There was no solace in a Haifa District Court on Tuesday morning for the family of American activist Rachel Corrie, crushed to death by an enormous Israeli military D9 bulldozer as she sought to protect a Palestinian home in the southern Gaza Strip in 2003.
The verdict called the 23-year-old activist’s death a “regrettable accident”, just as the Israeli Army did after its own military investigation into Rachel’s death.
The Haifa District Court judge noted that the area was then designated as a “combat zone”, and that Rachel herself was therefore responsible for having taken the risk of being there.
At a press conference after the verdict, Rachel’s mother Cindy said that it had been clear to the family from the beginning that the military’s process of investigation was flawed and that it was in fact “a well-fueled system to protect the Israeli military and soldiers … and to provide them with impunity”. The family filed their civil case in 2005, and hearings began in 2010.
The Israeli State Prosecutor’s office [Tel Aviv District] issued a statement later saying that “the bulldozer and its commander had a very limited field of vision, such that they had no possibility of seeing Ms.

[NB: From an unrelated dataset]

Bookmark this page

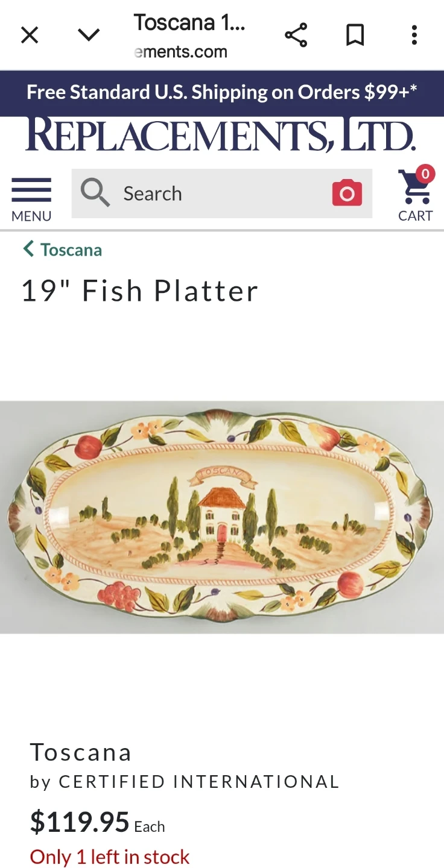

Corrie and thus are exonerated of any blame for negligence”. According to the State Prosecutor, three different investigations had reached the same conclusion.
The D9 is a huge bulldozer, manufactured by Caterpiller Corporation and specially adapted in Israel for Israeli military with the addition of amoured plating for use in combat situations.
Israeli Attorney Yohanna Lerman, based in Tel Aviv, who has represented Palestinian clients against the Israeli military in other wrongful killing cases, said today that “even in a state of war, there is an obligation on an army and on all those who are working for the army or following army orders, according to international law, they have to check if their actions are reasonable, and if they are needed to protect lives, including their own” – and this is not what happened in this case, she said.
Although Lerman said she had not yet seen the full details of the 130-page ruling online, she indicated that a look at the full picture shows that Rachel was in front of the bulldozer, she was with a group who the driver had seen in the area, and he knew there were civilians in that place. “Rachel was not in military clothes, and she was not holding a weapon”.
“Civilians need to be treated totally different from terrorist groups”, Lerman said.